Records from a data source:
»»
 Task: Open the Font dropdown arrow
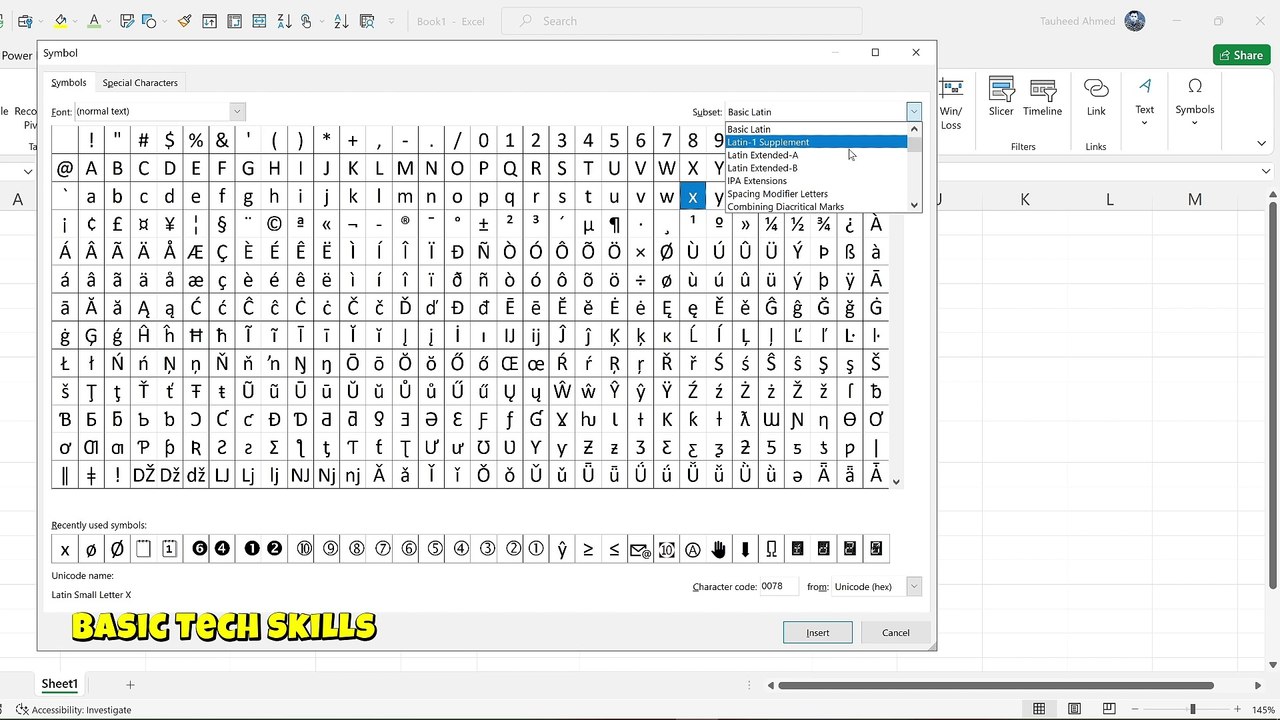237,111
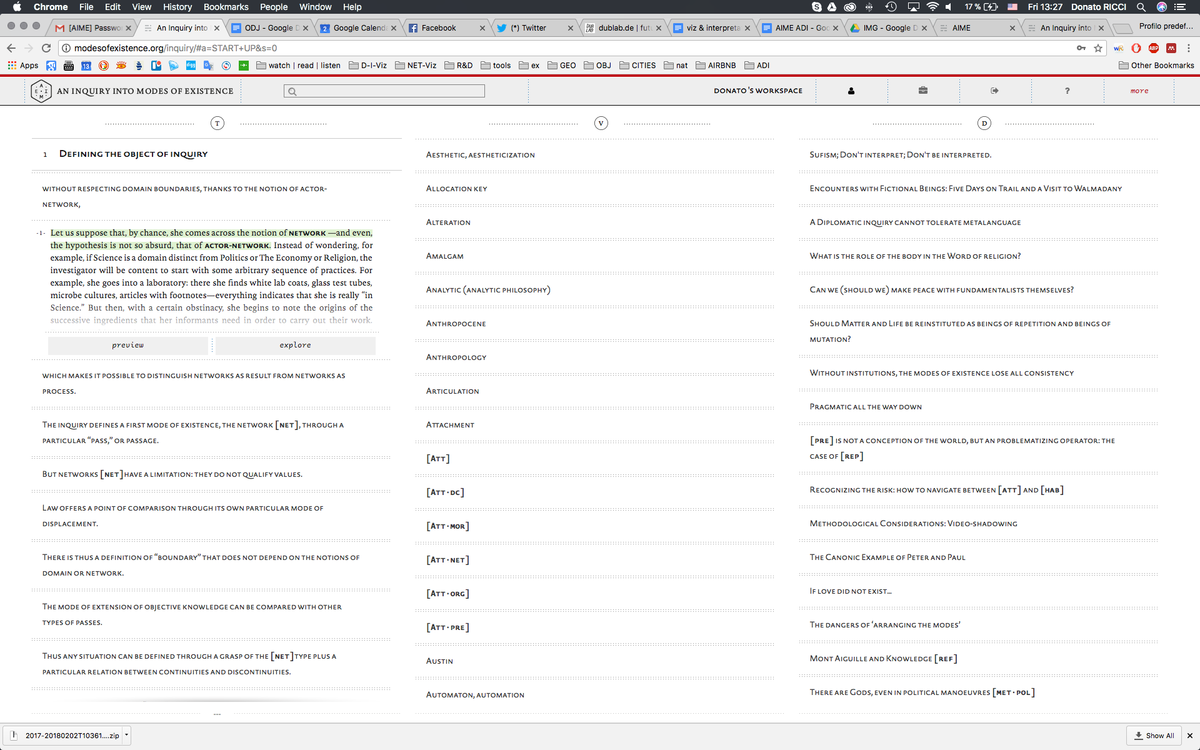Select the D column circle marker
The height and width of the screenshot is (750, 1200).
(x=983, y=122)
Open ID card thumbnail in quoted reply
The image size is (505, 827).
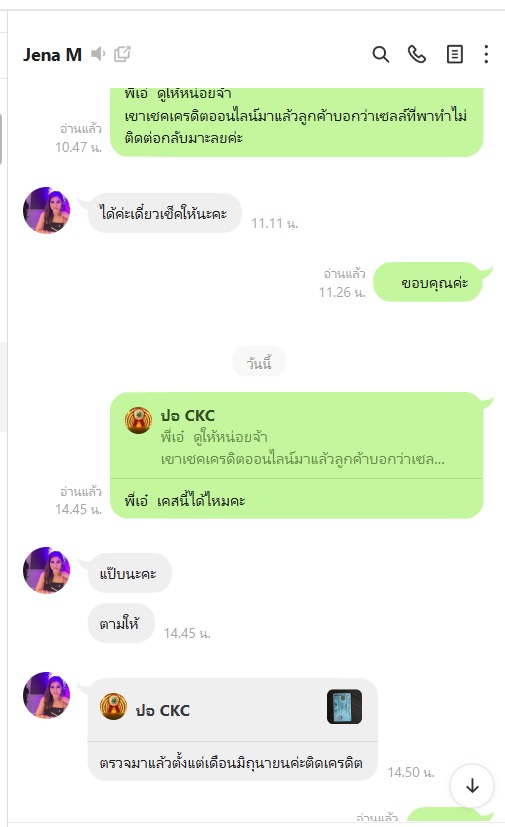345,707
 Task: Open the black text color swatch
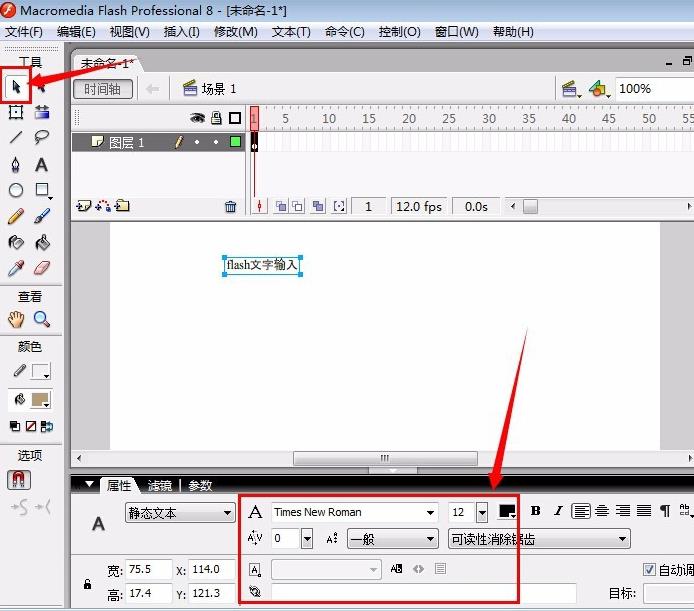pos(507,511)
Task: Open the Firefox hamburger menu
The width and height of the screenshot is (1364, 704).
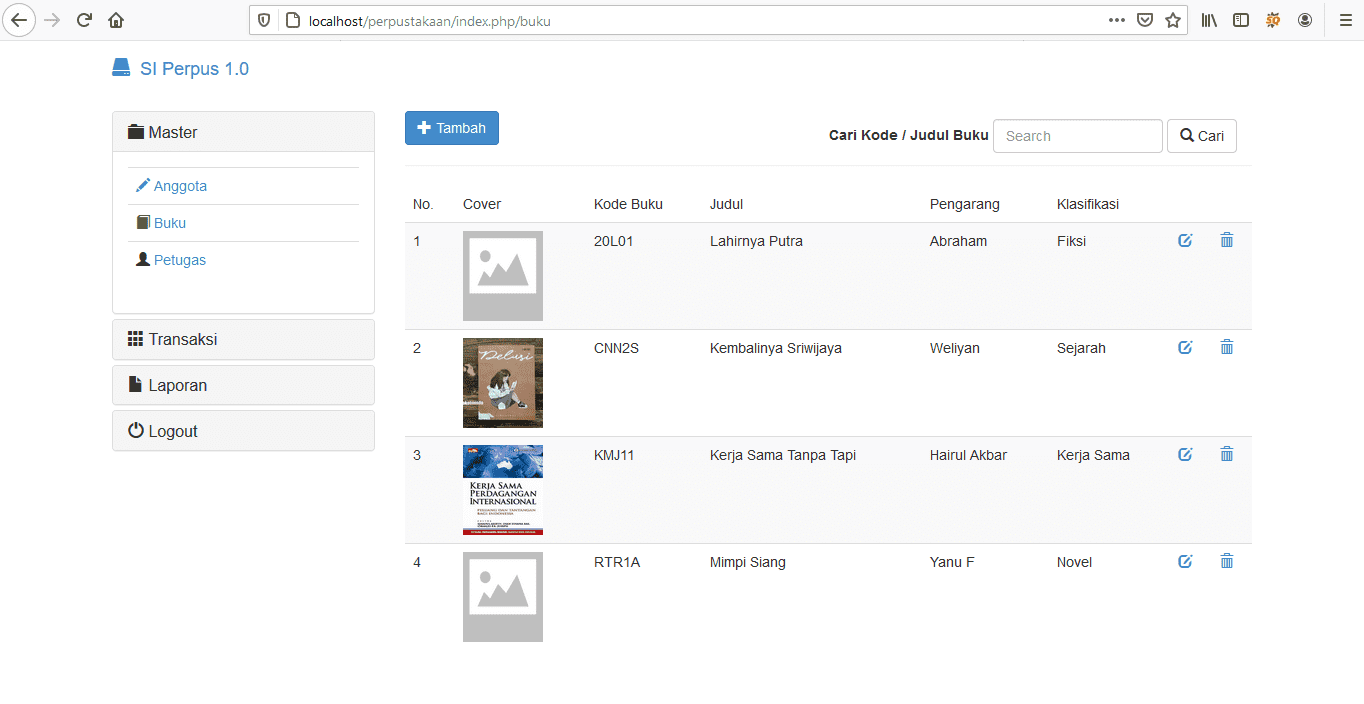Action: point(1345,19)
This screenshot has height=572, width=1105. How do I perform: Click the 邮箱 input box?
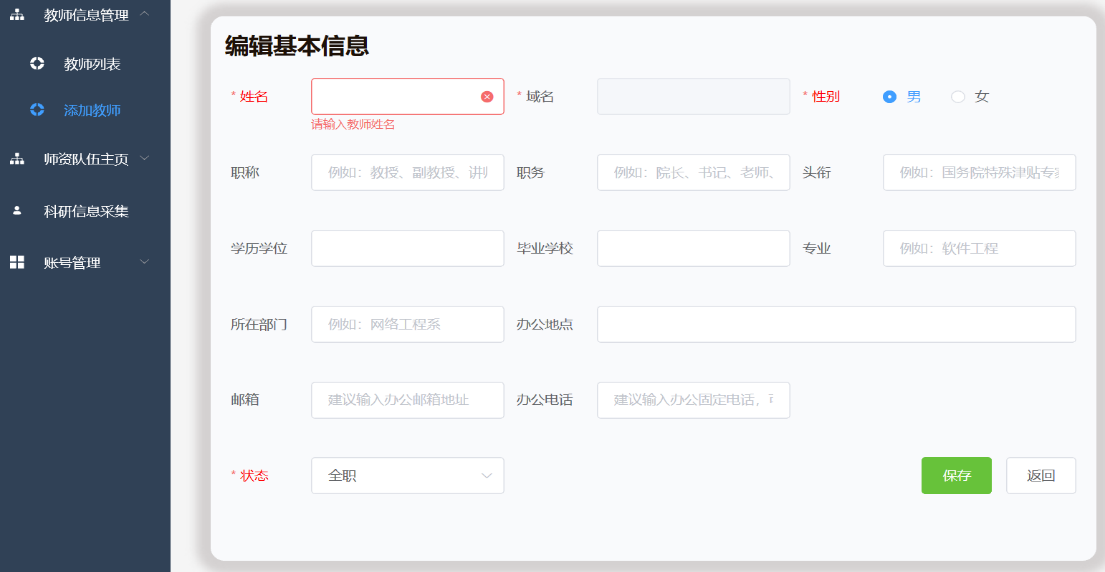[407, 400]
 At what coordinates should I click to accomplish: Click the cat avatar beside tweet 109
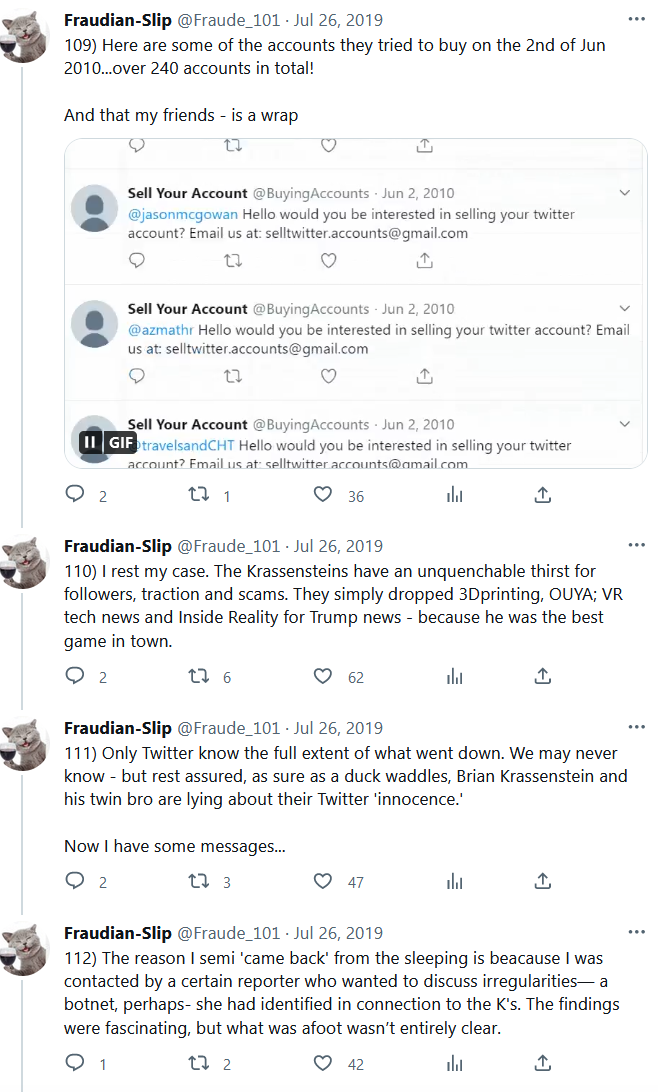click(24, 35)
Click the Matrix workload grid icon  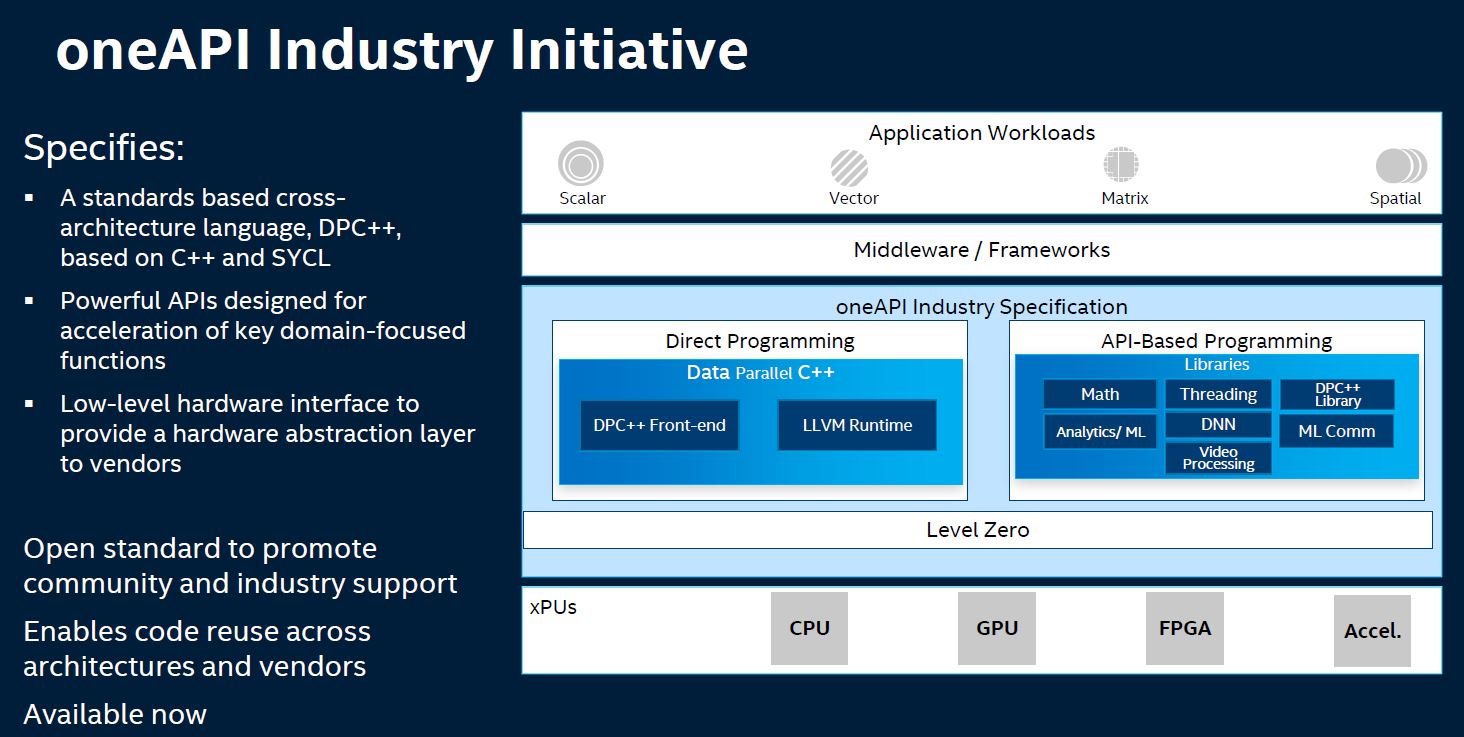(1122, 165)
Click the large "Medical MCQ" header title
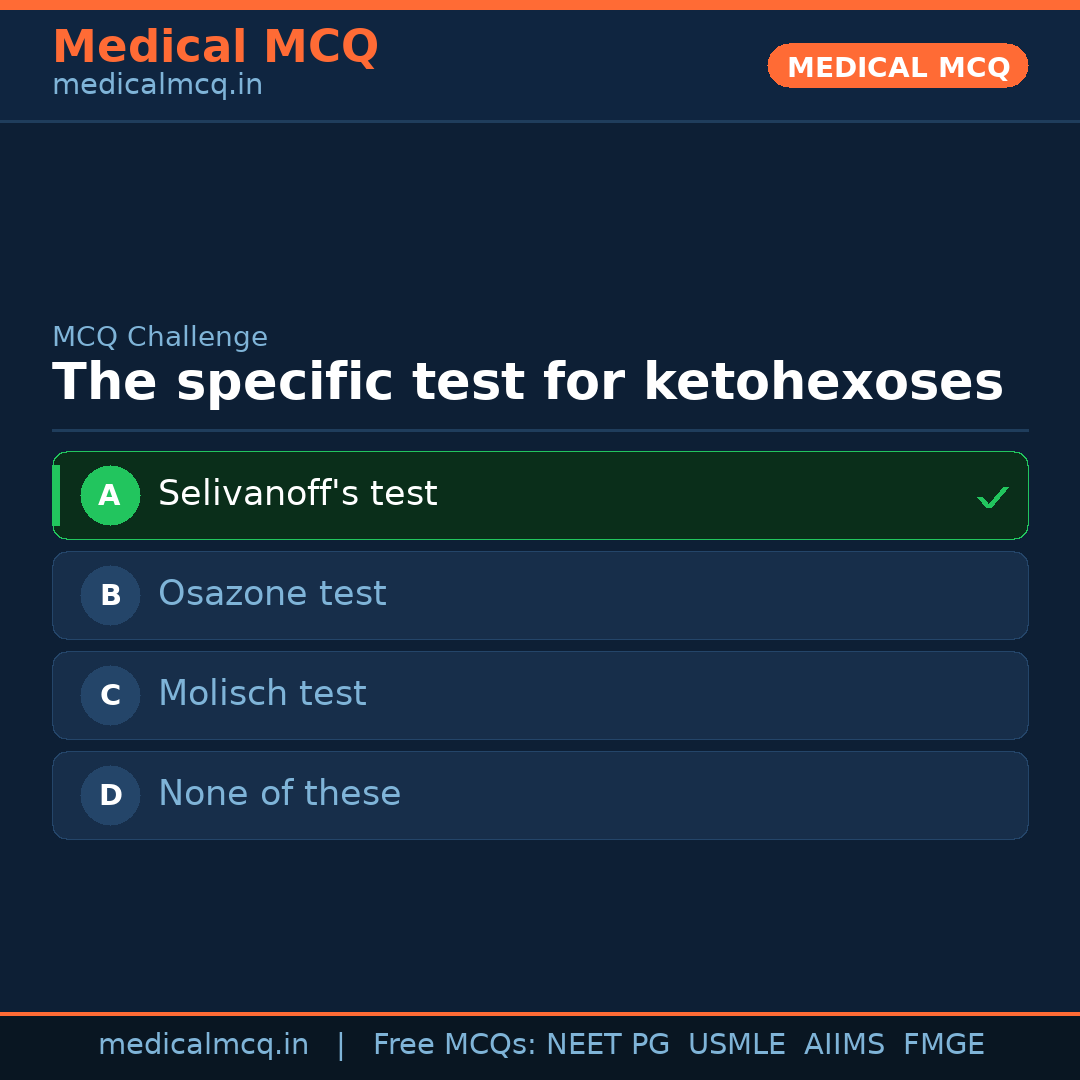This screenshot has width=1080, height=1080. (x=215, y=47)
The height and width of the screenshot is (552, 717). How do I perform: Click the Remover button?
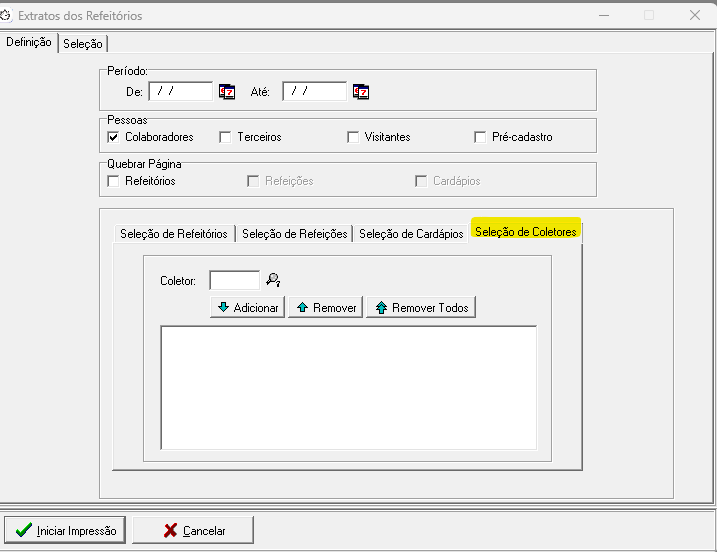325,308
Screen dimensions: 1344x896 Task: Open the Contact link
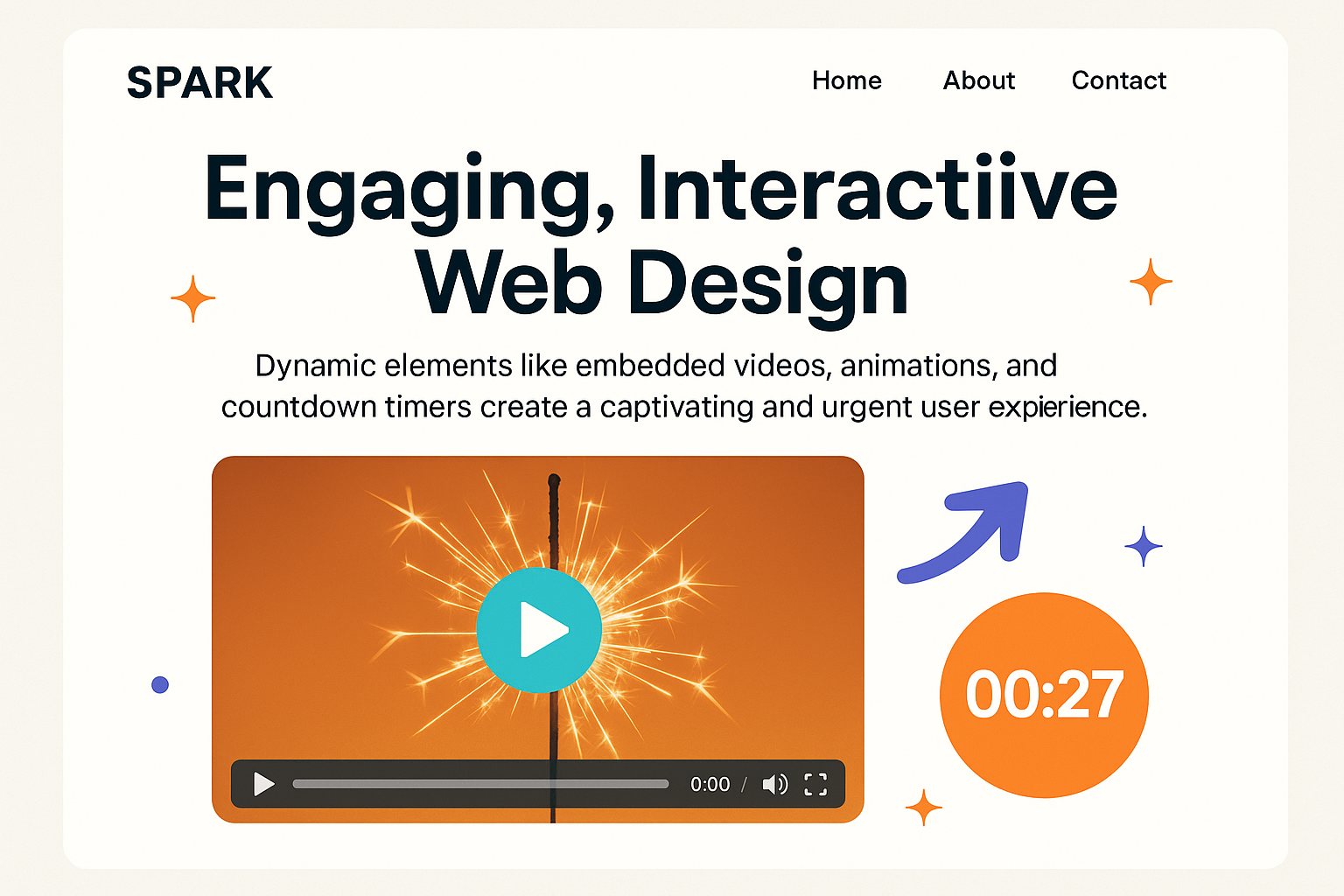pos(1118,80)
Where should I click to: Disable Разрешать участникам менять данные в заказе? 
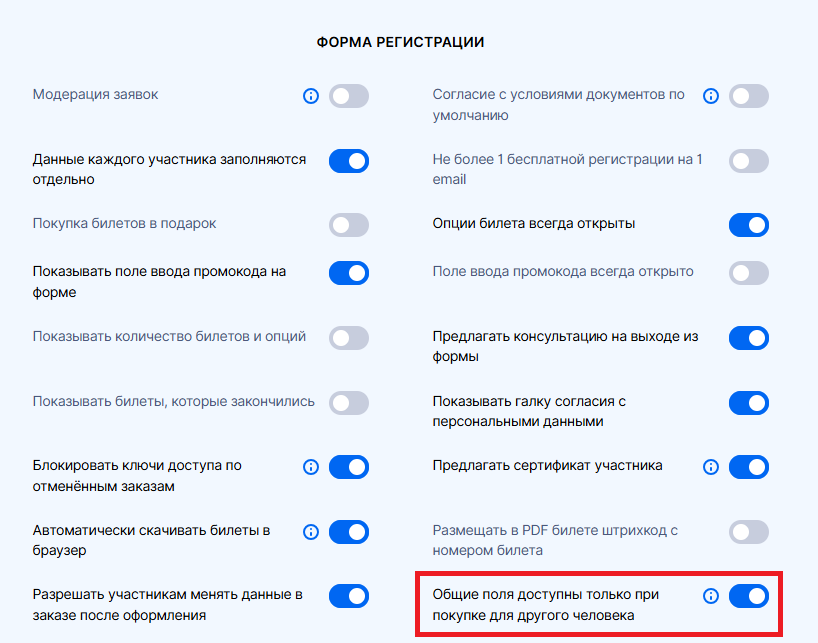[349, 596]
««
### Task statement
From the line containing "Click the large" down to the last line of the entries above, retype each line exactly as it stands, but skip the pictures.

### Answer to this task
Click the large "Medical MCQ" header title
This screenshot has width=1080, height=1080. (x=215, y=47)
The height and width of the screenshot is (552, 717). How do I perform: Click the Remover button?
325,308
Screen dimensions: 1344x896 Task: Open the Contact link
pos(1118,80)
Where should I click to: Disable Разрешать участникам менять данные в заказе? 
[349, 596]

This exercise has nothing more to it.